Abstract

This multi-author volume brings together 30 contributors under an international editorship. The four editors include three biomedical engineers (one from Queen Mary's College, University of London and two from the Eindhoven University of Technology) and the medical director of l'Arche Rehabilitation Centre in France, who is the only clinical author. The final chapter on tissue repair strategies, which is of most surgical interest, focuses on ‘biochemical stimulation of the wound bed to improve wound healing. Important new therapeutics in this category are reviewed such as: (i) exogenous application of growth factors; (ii) tissue-engineered skin grafts; and (iii) gene therapy.’ The two authors from the Eindhoven University of Technology are (according to an internet search) not medically qualified, so understandably their viewpoints do not set out the full range of current reconstructive surgical options or ‘future perspectives’ in clinical surgery. The publishers have adopted the convention of excluding any reference to the contributors' professional qualifications. With this handicap, the clinical reader cannot effectively assess treatment strategies mentioned by the authors as merely being references from the literature or from the author's own authoritative experience. Nevertheless, this is a useful and unique contribution to a neglected area. Risk assessment, basic science and human and animal research are fully reviewed. Epidemiological studies from The Netherlands on the costs of pressure ulcer care and the medicolegal review from the US add significant practical insights. The chapter on the role of oxidative stress in the development and persistence of pressure ulcers is a particularly helpful summary of ischaemia-reperfusion injury from two Oxford biochemists who support their chapter with a comprehensive reference list.
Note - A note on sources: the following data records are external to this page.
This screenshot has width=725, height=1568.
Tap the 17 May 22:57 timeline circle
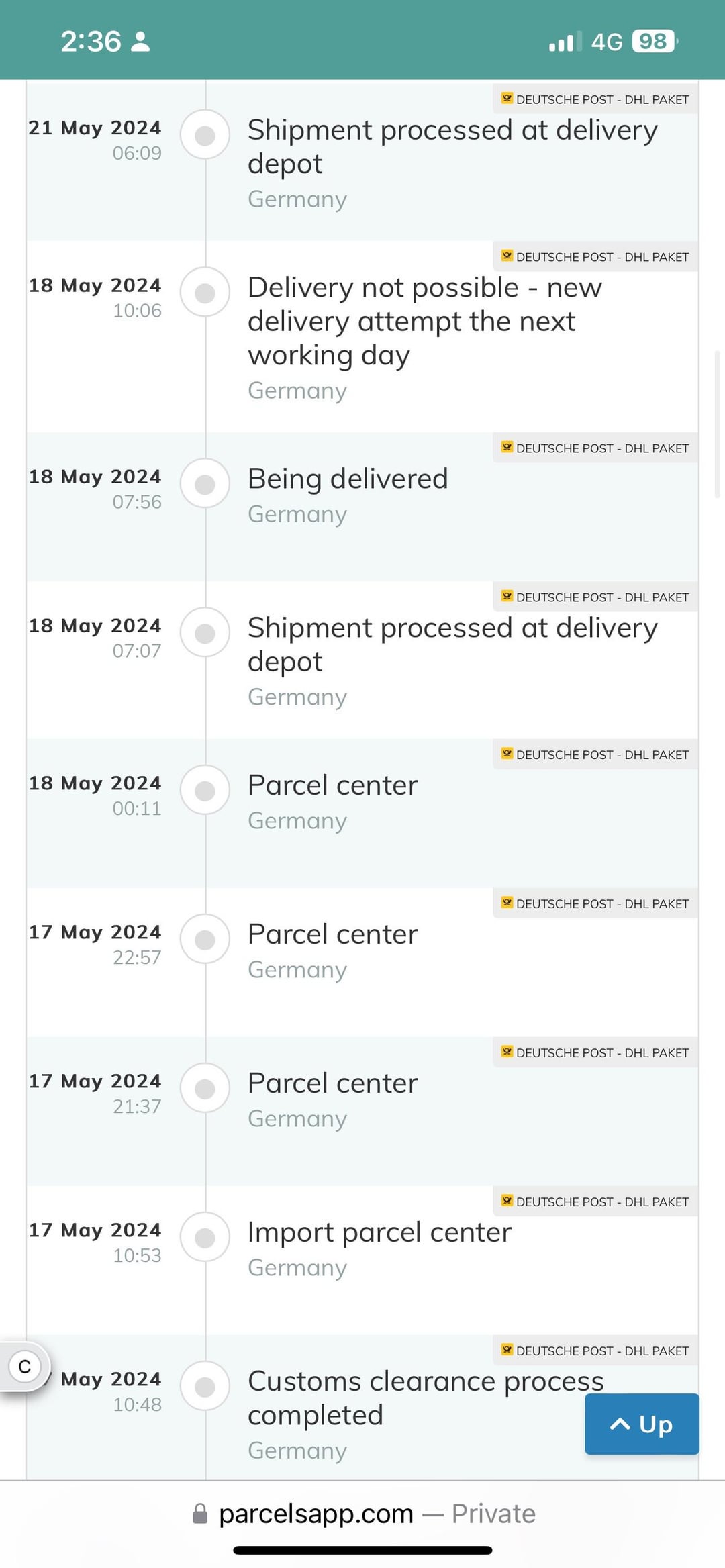click(205, 940)
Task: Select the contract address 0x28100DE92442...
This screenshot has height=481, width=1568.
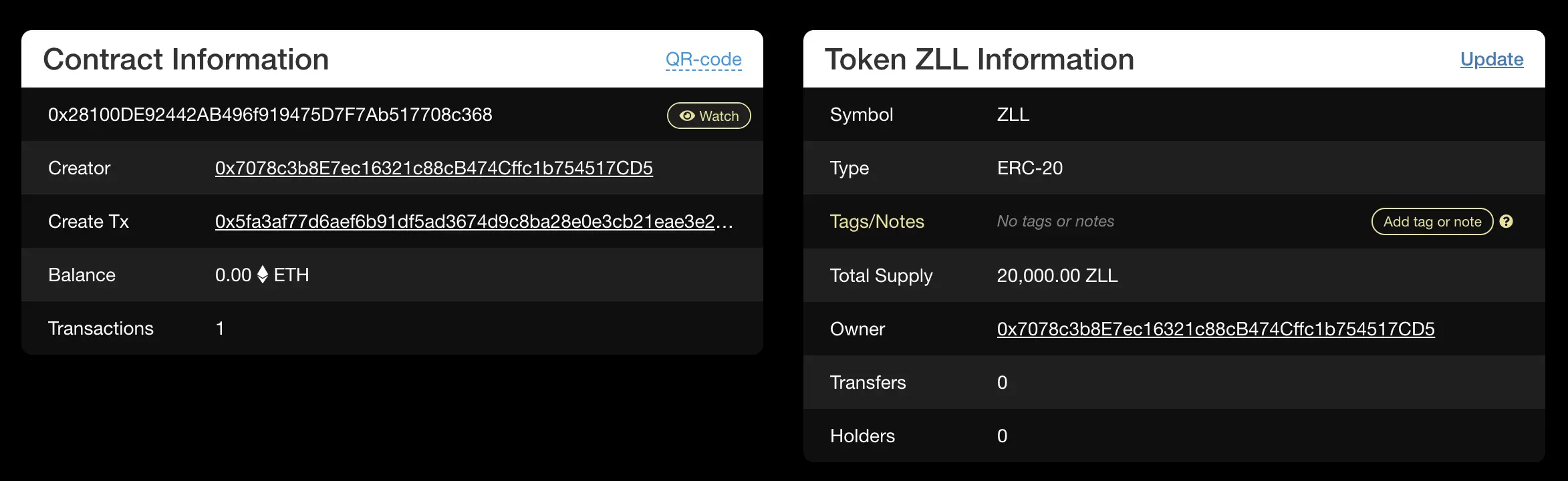Action: click(x=271, y=114)

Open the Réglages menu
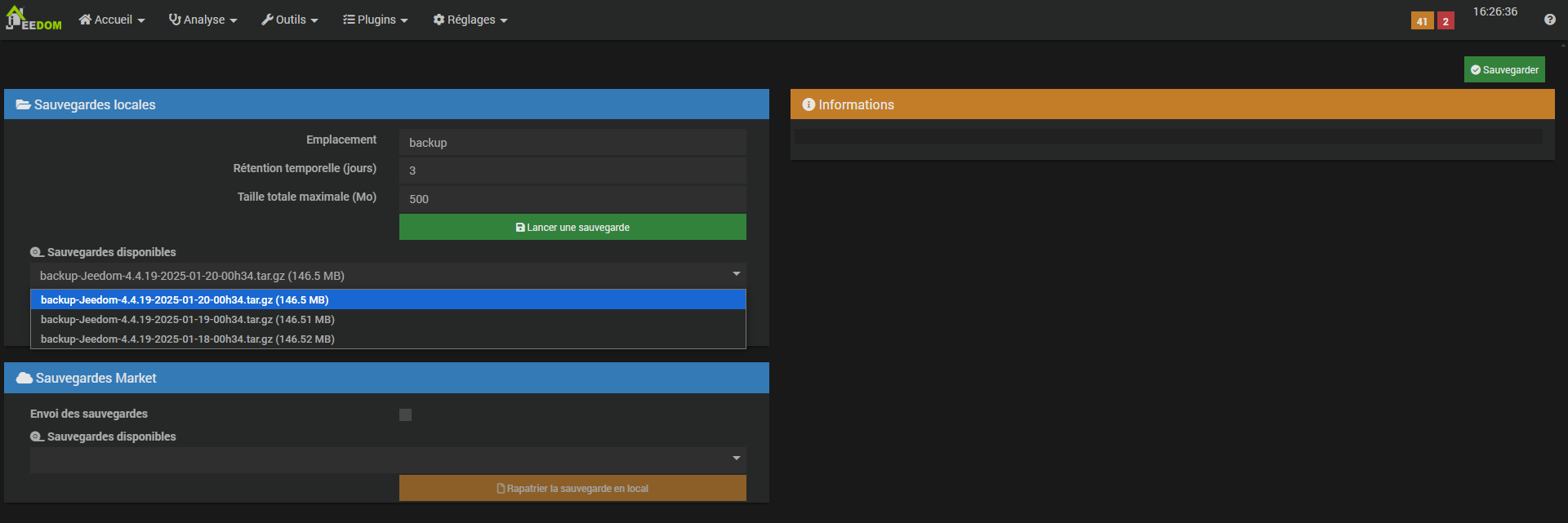pos(470,20)
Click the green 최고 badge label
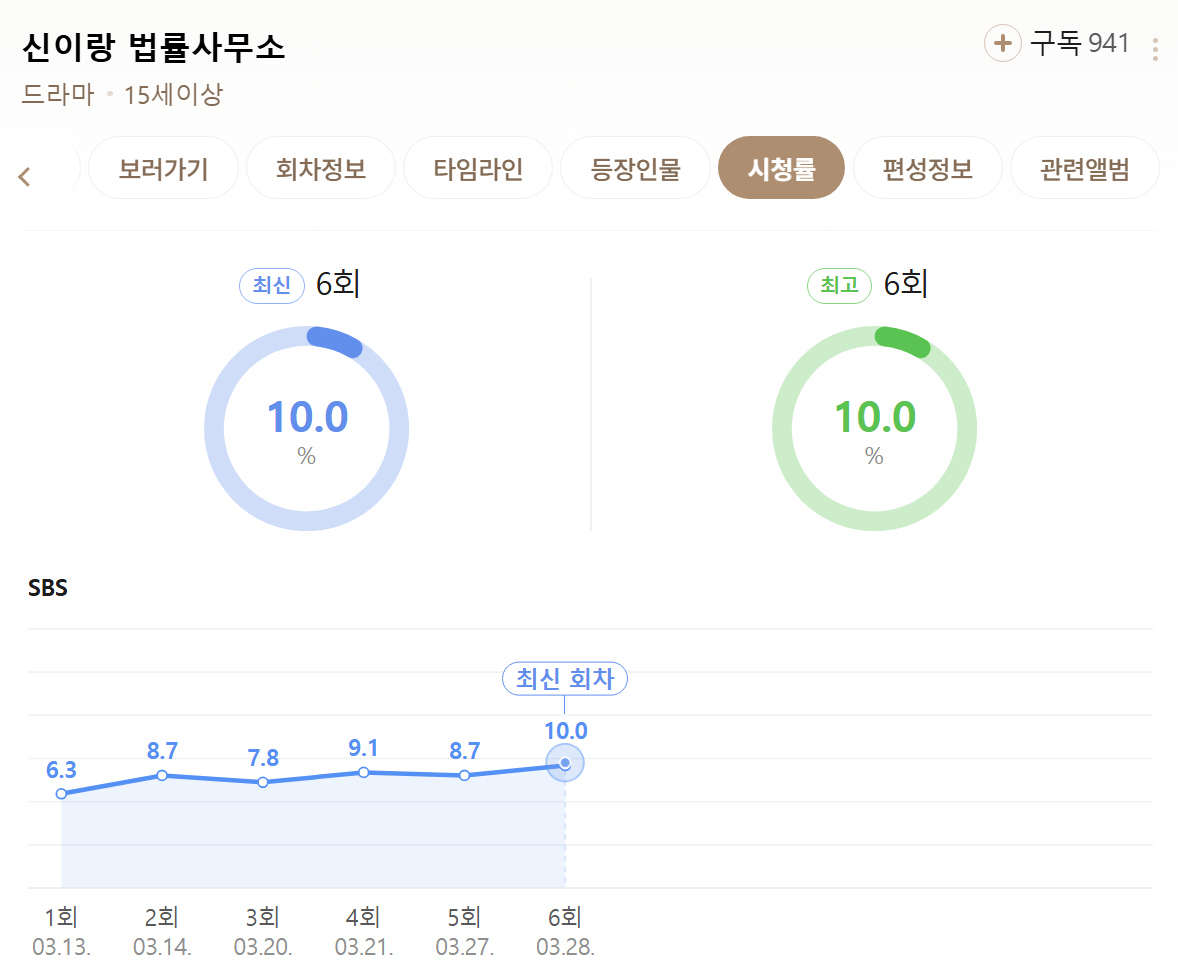Image resolution: width=1178 pixels, height=975 pixels. click(x=839, y=286)
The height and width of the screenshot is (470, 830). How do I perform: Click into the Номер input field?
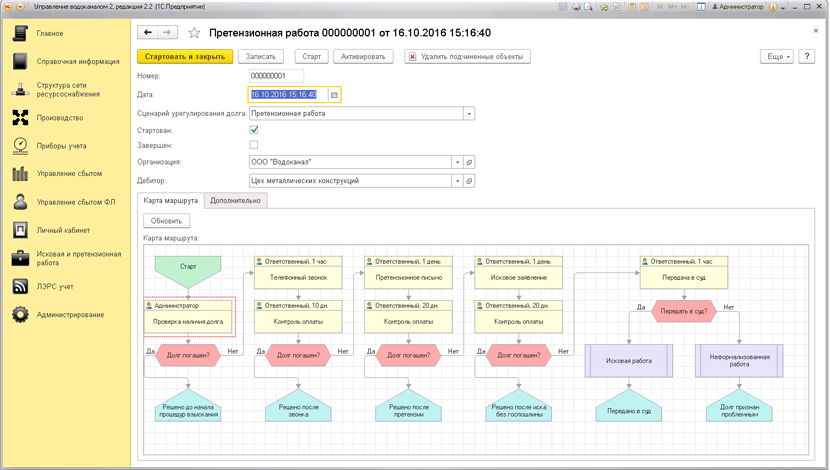276,76
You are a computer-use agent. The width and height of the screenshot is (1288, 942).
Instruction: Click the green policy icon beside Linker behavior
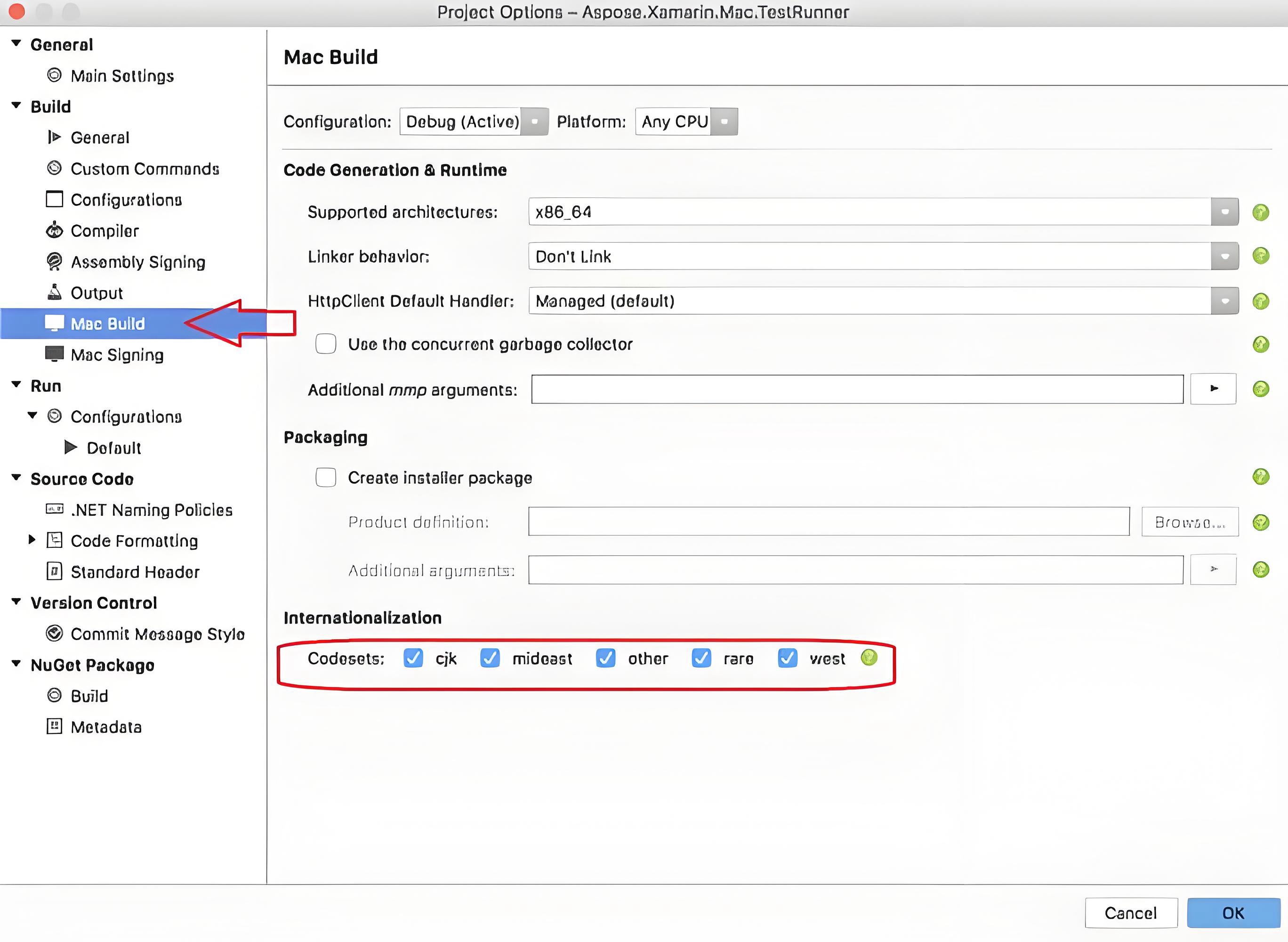pyautogui.click(x=1260, y=255)
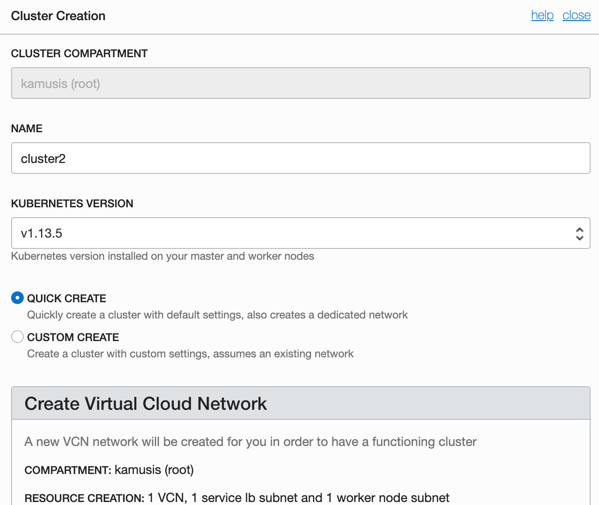Focus the Name field containing cluster2
The image size is (599, 505).
(301, 158)
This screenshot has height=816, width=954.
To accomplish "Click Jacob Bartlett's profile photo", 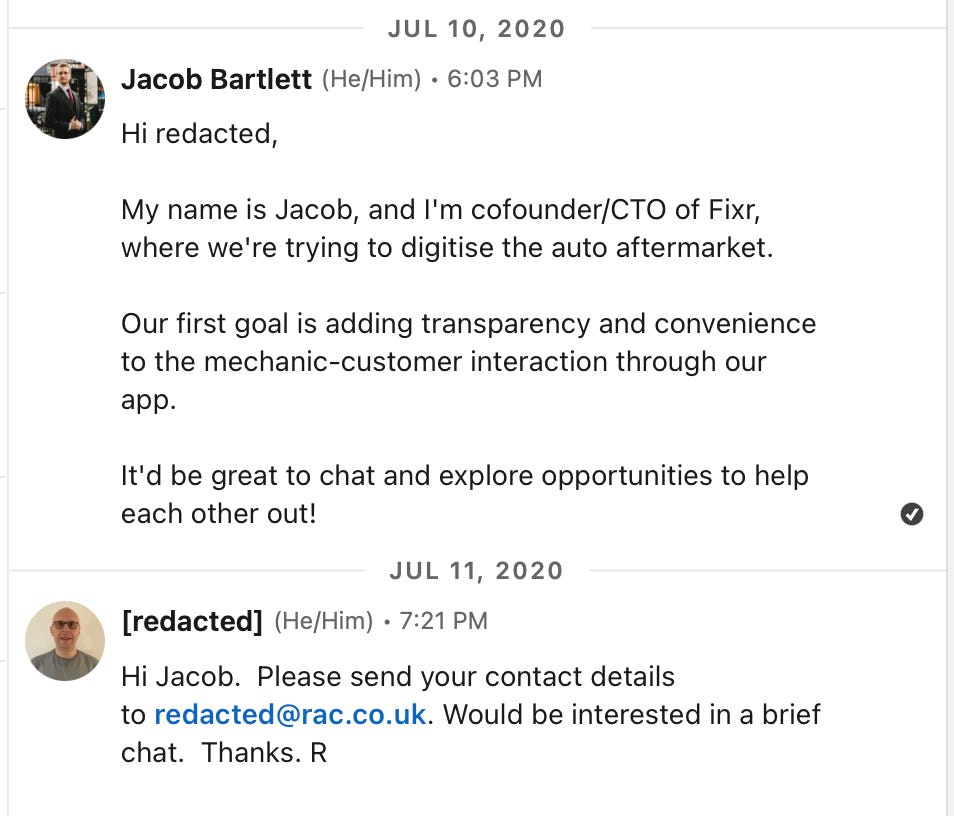I will [x=65, y=98].
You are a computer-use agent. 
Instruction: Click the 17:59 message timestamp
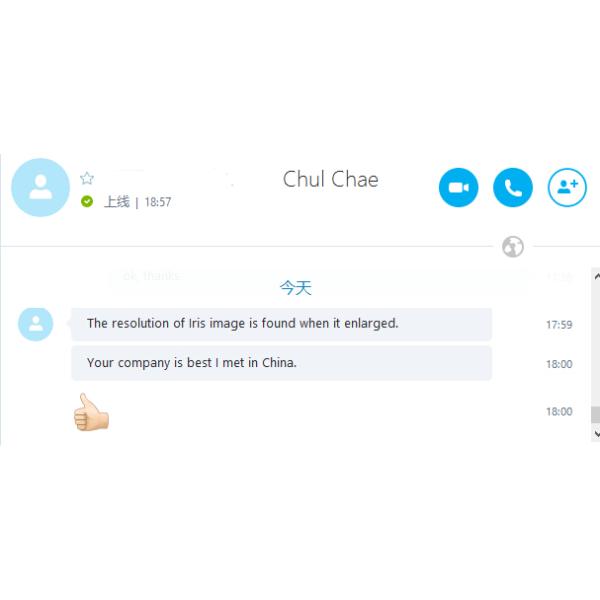559,325
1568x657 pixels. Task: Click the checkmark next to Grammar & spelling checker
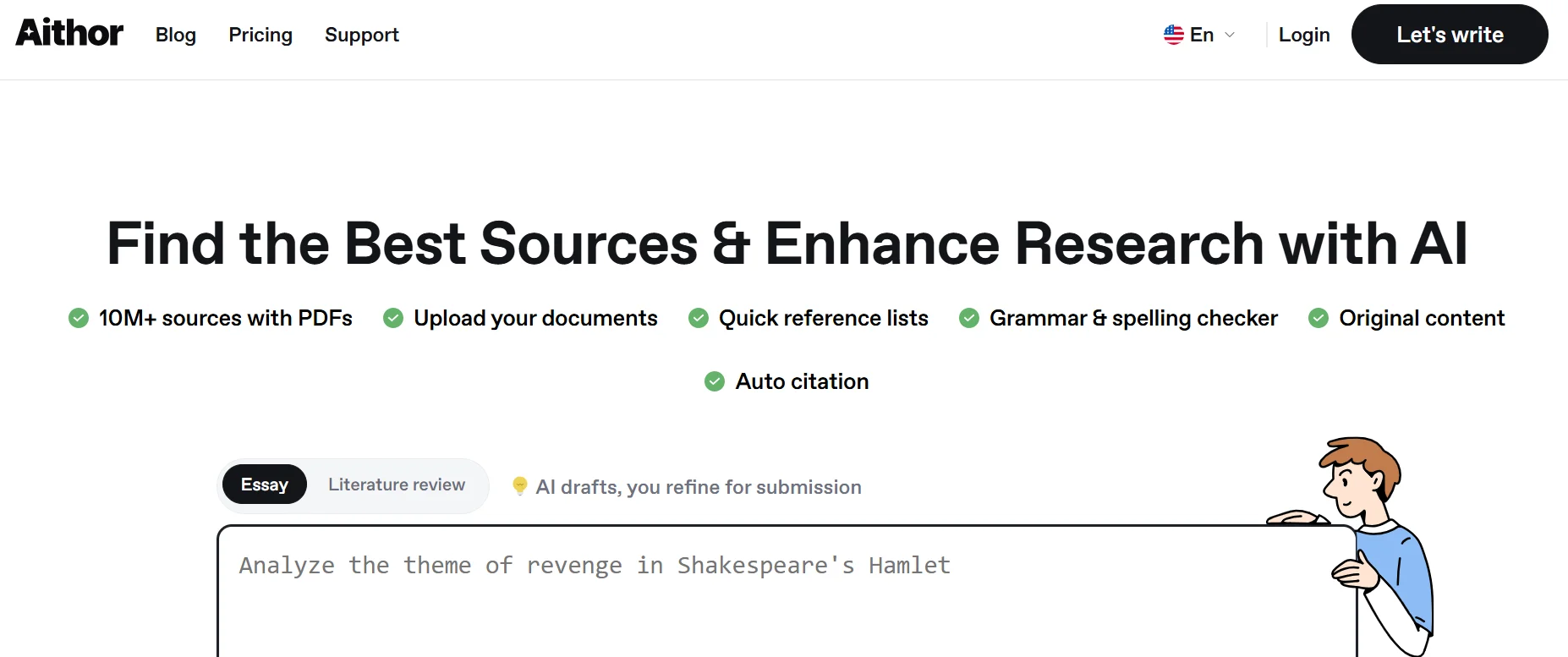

The editors have generally avoided repetition (a significant achievement in a multi-author text) though there is a colour illustration of a section through human skin that is a reiteration of a black and white graphic. This slim volume succeeds in its aim of providing ‘a clearer understanding of the mechanisms associated with the aetiology of pressure ulcers and to identify the risk levels of individuals’. Surgeons with a pressure sore and wound-healing interest will find a useful reference even if it does not find wider surgical acceptance. I would certainly want to have this on my medical bookshelf.